What we ask of him is the same thing we ask of any other free man.  To fight his best to be the best if he wants to be the best, and if he can't be the best, to at least let us enjoy the person who actually is.  Great black men are free to be anything they want.  They can be presidents and they can be bums.  They can sing opera and they can wear tie-dye.  We only ask the same for ourselves.  

Your father,
-J

*If we consider the case of Disney alone, they did The Lion King better than Africans could have and Aladdin better than the Arabs and Moana better than the Hawaiians and Pocahontas better than the Indians and Mulan better than the Chinese.  It's no wonder black people are afraid of white artists.  We've done the world better than the world.

**The great spiritual difference between the races can be proved by comparing a fear of illegal immigration with a fear of gentrification.  A man who's terrified of illegal immigration is worried the country's going to get worse.  A man who's terrified of gentrification is worried the country's going to get better.

***Tuchmann's example is from the Middle Ages, but a much closer one is available.  It's a crime all over America to impersonate a policeman because policemen are worried about losing their power.  A surge of false policemen means a skepticism about real policemen; and a skepticism about real policemen leads to a loss of authority.  Police culture, the ways they talk and dress and command, is their power.  The moment they lose it they become like the rest of us; so the rest of us have decided that they shouldn't be able to lose it.

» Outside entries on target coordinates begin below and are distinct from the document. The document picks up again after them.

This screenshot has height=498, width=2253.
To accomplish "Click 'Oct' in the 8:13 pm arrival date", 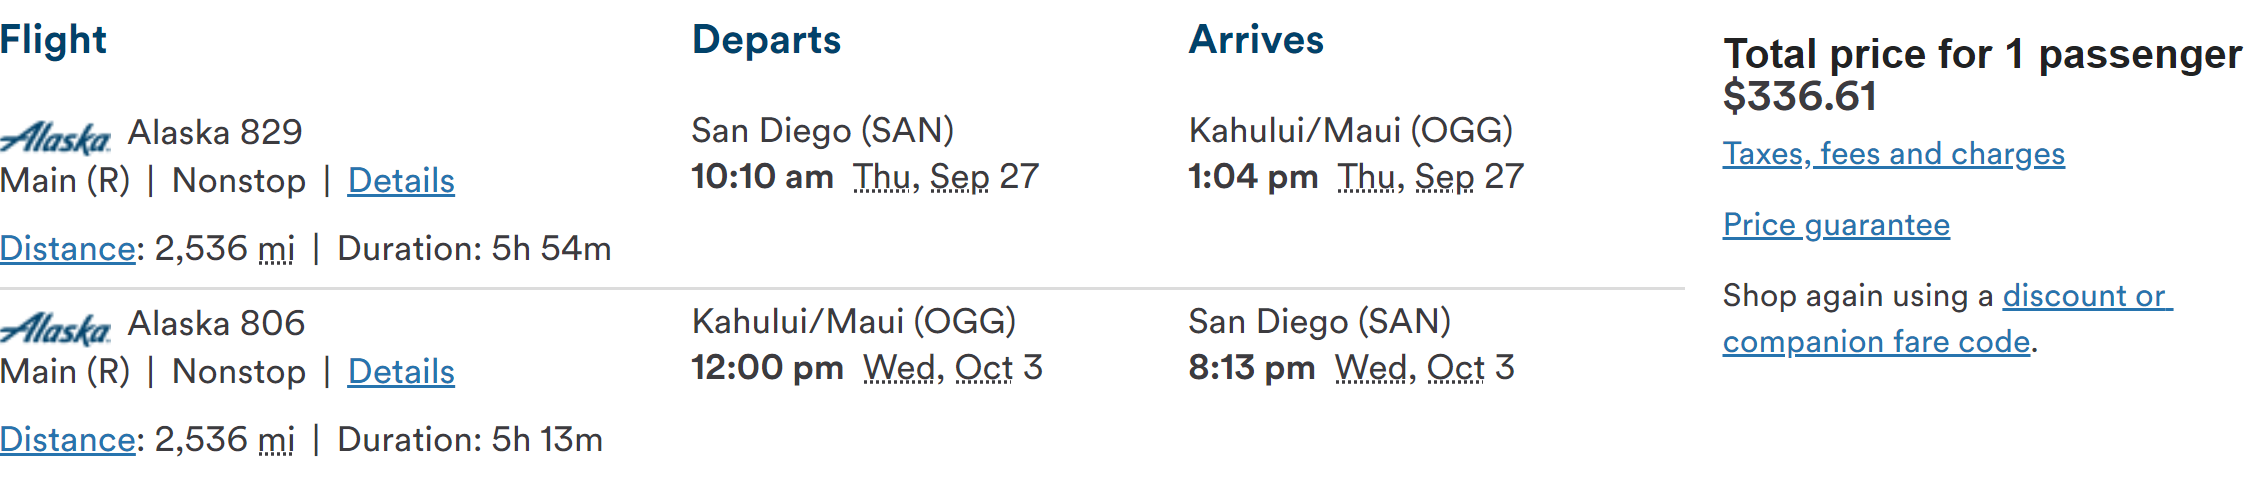I will pyautogui.click(x=1455, y=368).
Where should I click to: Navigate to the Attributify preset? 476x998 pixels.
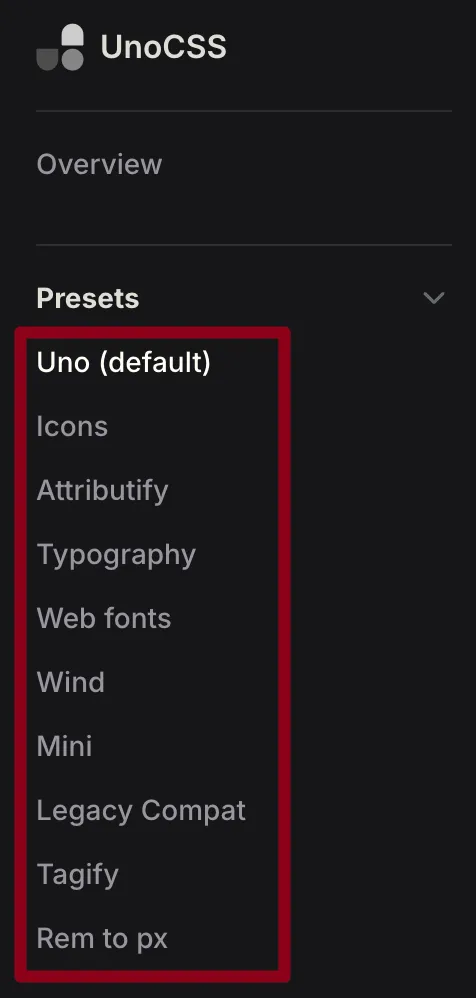[102, 490]
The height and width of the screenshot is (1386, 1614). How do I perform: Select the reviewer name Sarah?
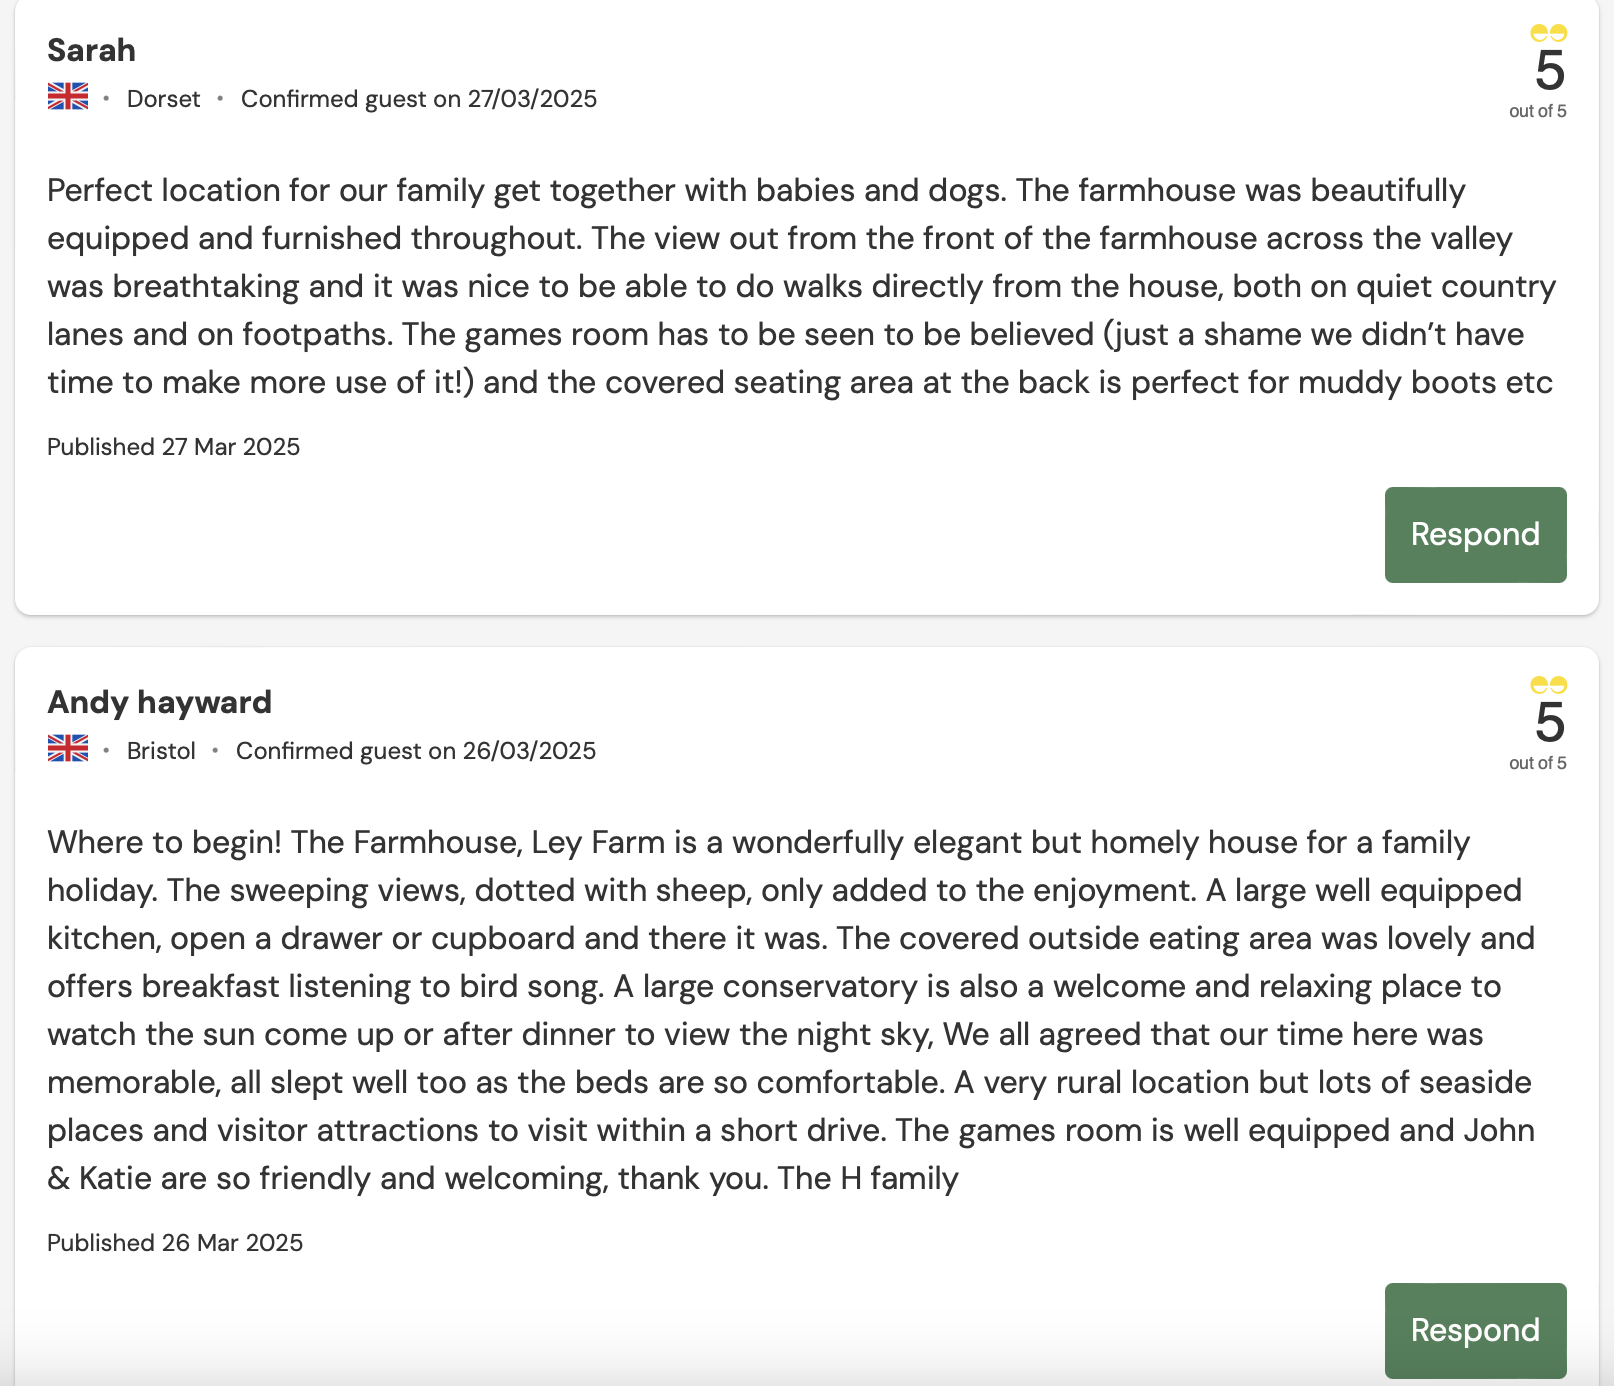[91, 50]
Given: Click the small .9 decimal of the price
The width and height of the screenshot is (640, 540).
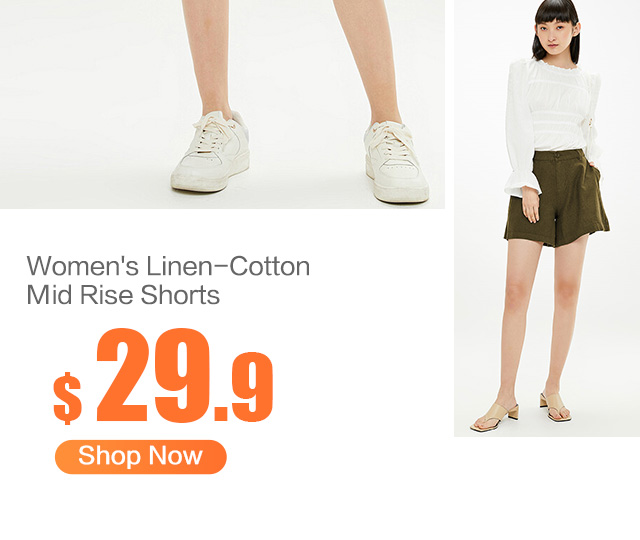Looking at the screenshot, I should pyautogui.click(x=243, y=387).
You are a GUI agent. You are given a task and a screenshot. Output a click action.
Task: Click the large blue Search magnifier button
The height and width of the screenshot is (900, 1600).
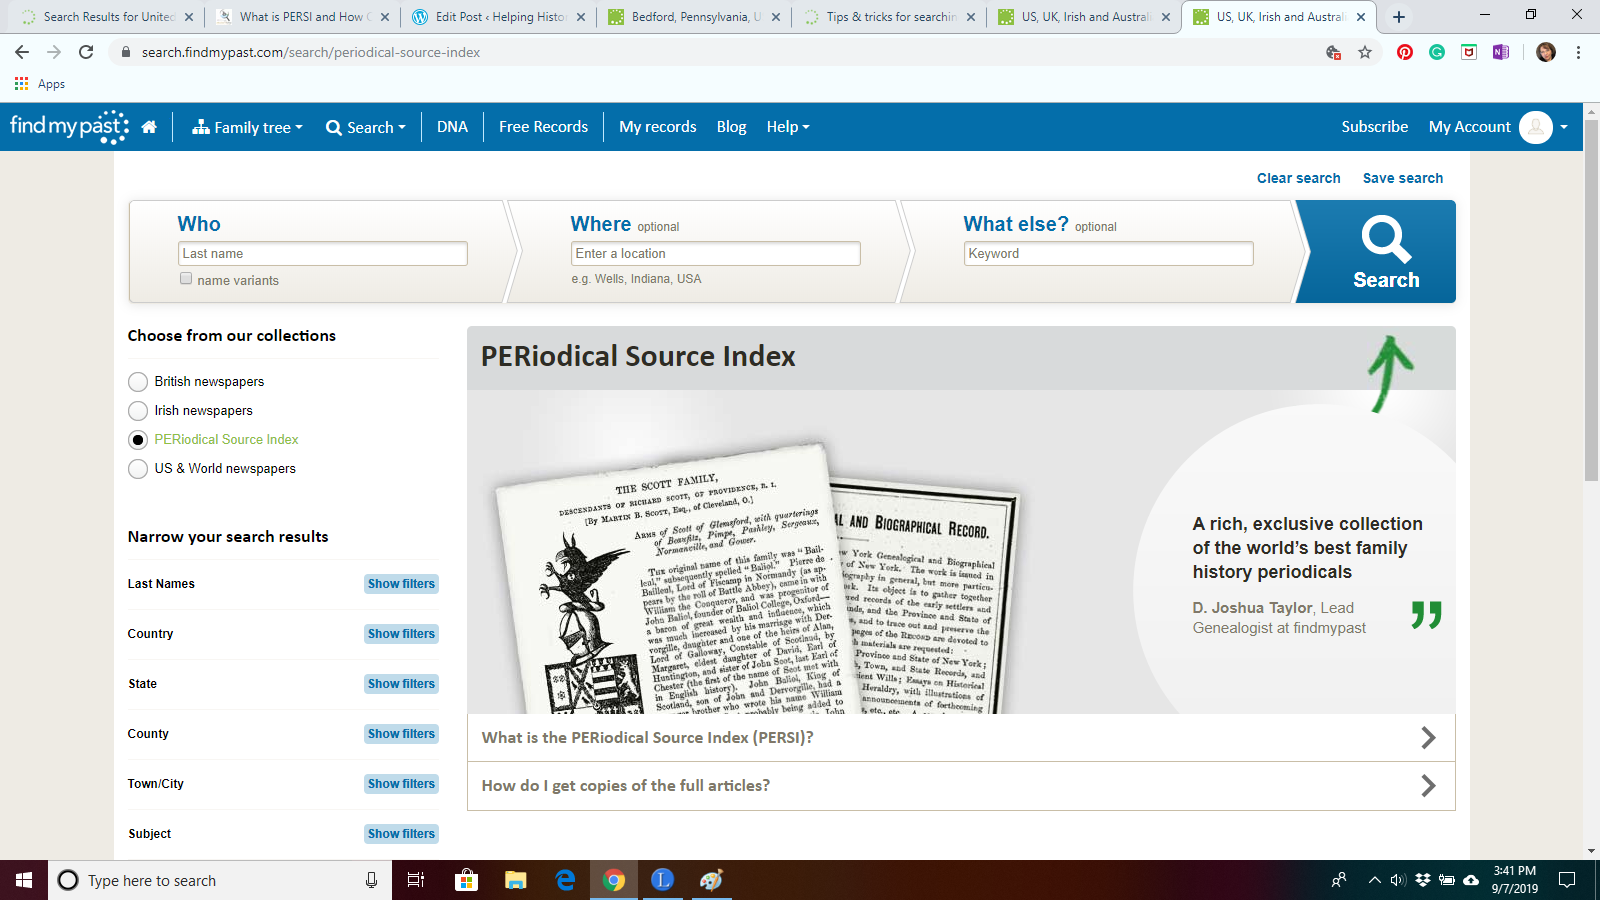pyautogui.click(x=1385, y=252)
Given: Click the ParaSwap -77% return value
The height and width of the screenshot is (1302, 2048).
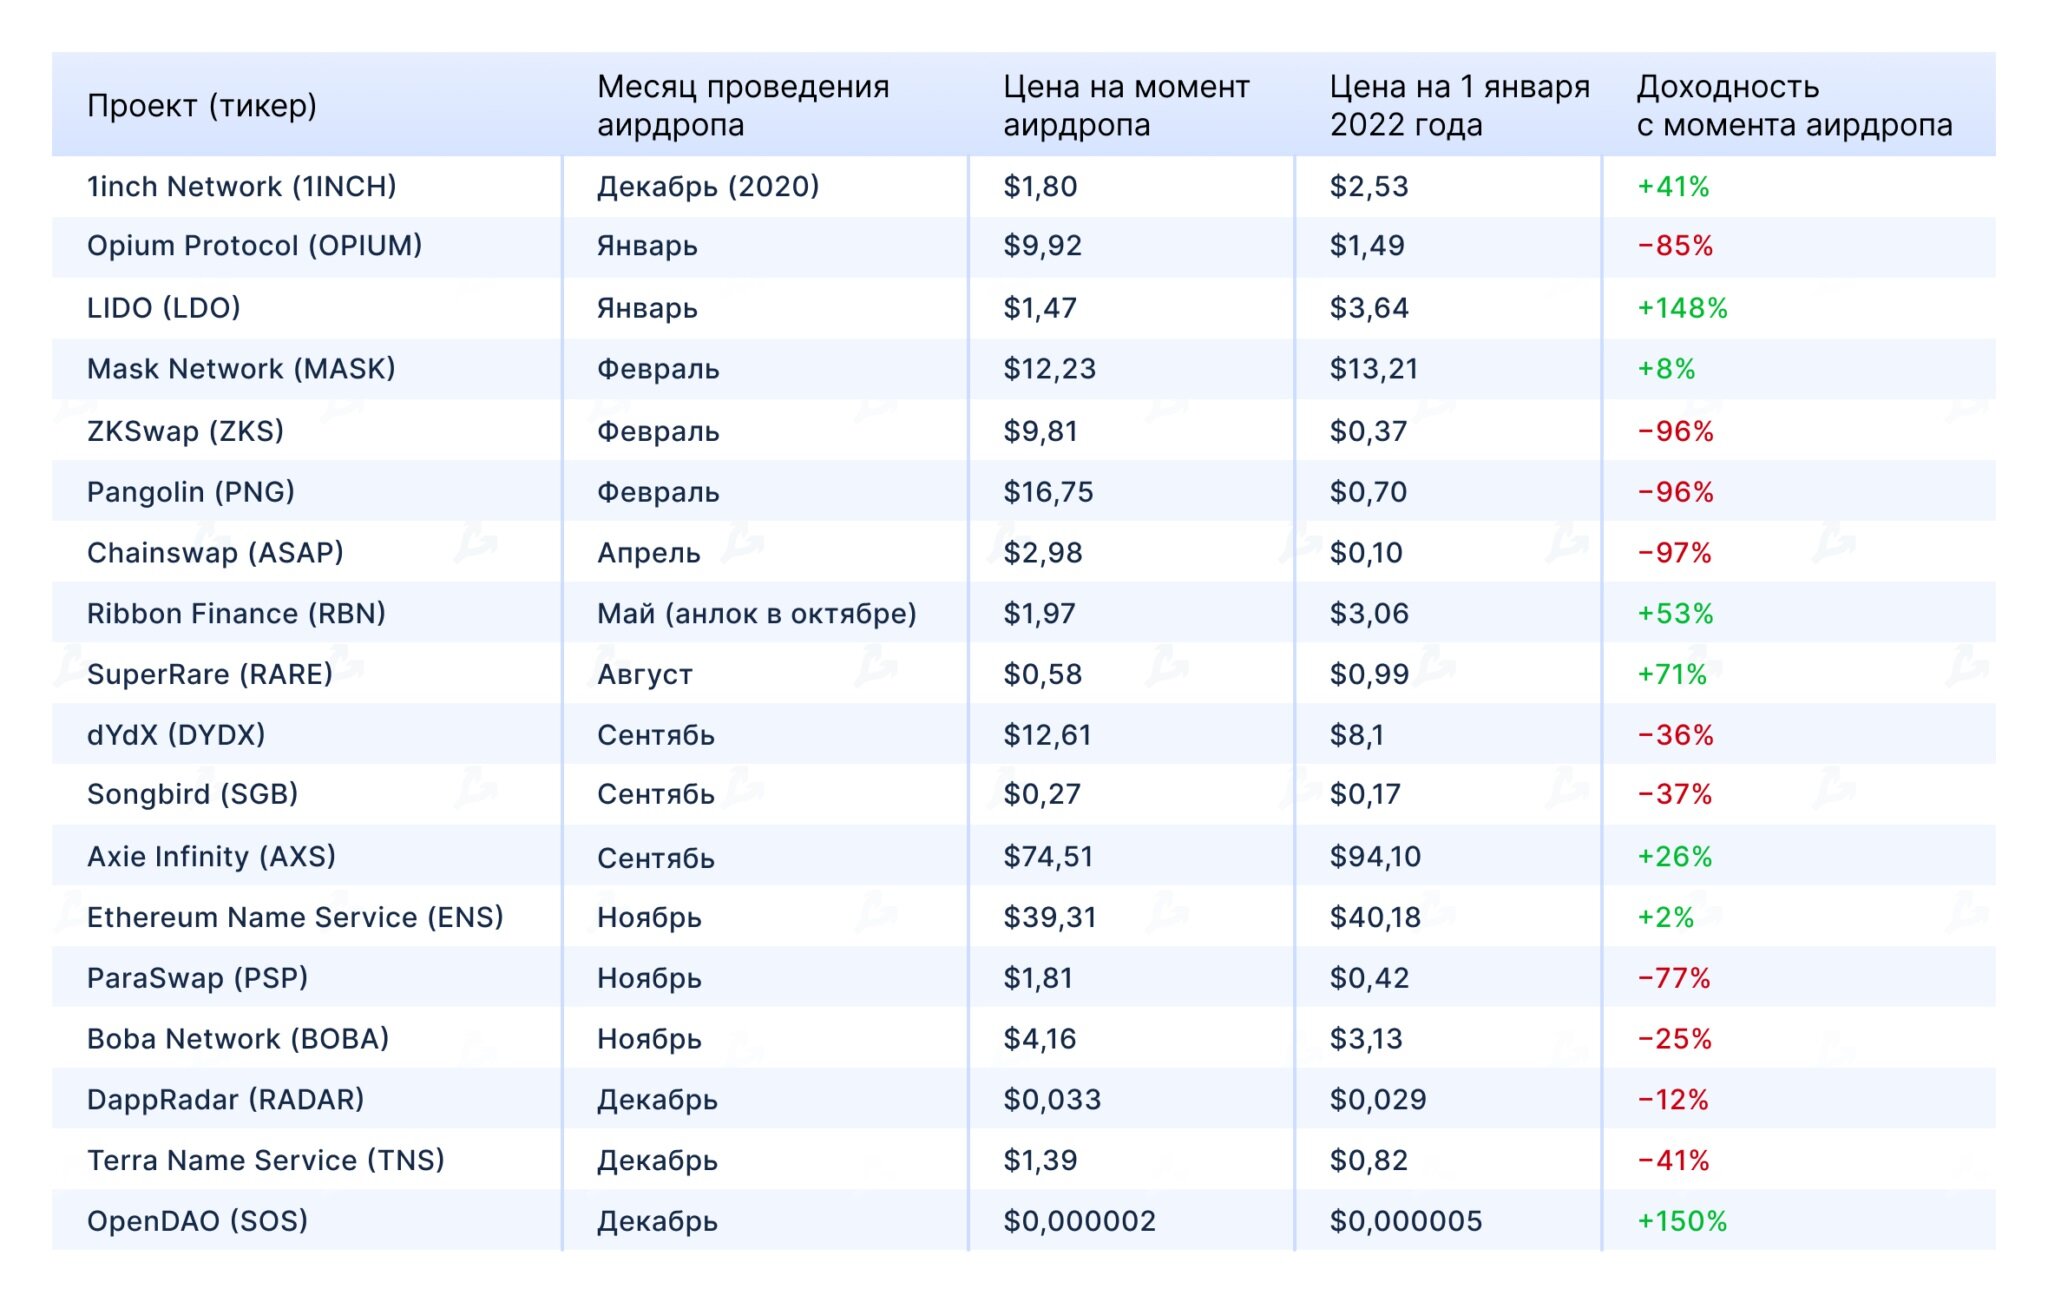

****Black History Month is an insult to the dignity of African Americans and can best be summed up by that essay of Mencken's where he insulted the entire south and then a Georgian state historian responded embarrassingly.  Mencken writes,
It is as if the Civil War stamped out every last bearer of the torch, and left only a mob of peasants on the field. One thinks of Asia Minor, resigned to Armenians, Greeks and wild swine, of Poland abandoned to the Poles. In all that gargantuan paradise of the fourth-rate there is not a single picture gallery worth going into, or a single orchestra capable of playing the nine symphonies of Beethoven, or a single opera-house, or a single theater devoted to decent plays, or a single public monument (built since the war) that is worth looking at, or a single workshop devoted to the making of beautiful things. Once you have counted Robert Loveman (an Ohioan by birth) and John McClure (an Oklahoman) you will not find a single southern poet above the rank of a neighborhood rhymester. Once you have counted James Branch Cabell (a lingering survivor of the ancien rĂ©gime: a scarlet dragonfly imbedded in opaque amber) you will not find a single southern prose writer who can actually write.[Pg 139] And once you have—but when you come to critics, musical composers, painters, sculptors, architects and the like, you will have to give it up, for there is not even a bad one between the Potomac mud-flats and the Gulf. Nor an historian. Nor a sociologist. Nor a philosopher. Nor a theologian. Nor a scientist. In all these fields the south is an awe-inspiring blank—a brother to Portugal, Serbia and Esthonia."
The state historian of Georgia's (accidentally) hilarious reply:
Who has not heard of Asa G. Candler, whose name is synonymous with Coca-Cola, a Georgia product?
The first Sunday-school in the world was opened in Savannah.
Who does not recall with pleasure the writings of Frank L. Stanton, Georgia's brilliant poet?
Georgia was the first state to organize a Boys' Corn Club in the South—Newton county, 1904.
The first to suggest a common United Daughters of the Confederacy badge was Mrs. Raynes, of Georgia.
The first to suggest a state historian of the United Daughters of the Confederacy was Mrs. C. Helen Plane (Macon convention, 1896).
The first to suggest putting to music Heber's "From Green-land's Icy Mountains" was Mrs. F. R. Goulding, of Savannah-- 
--a defense more insulting than the attack.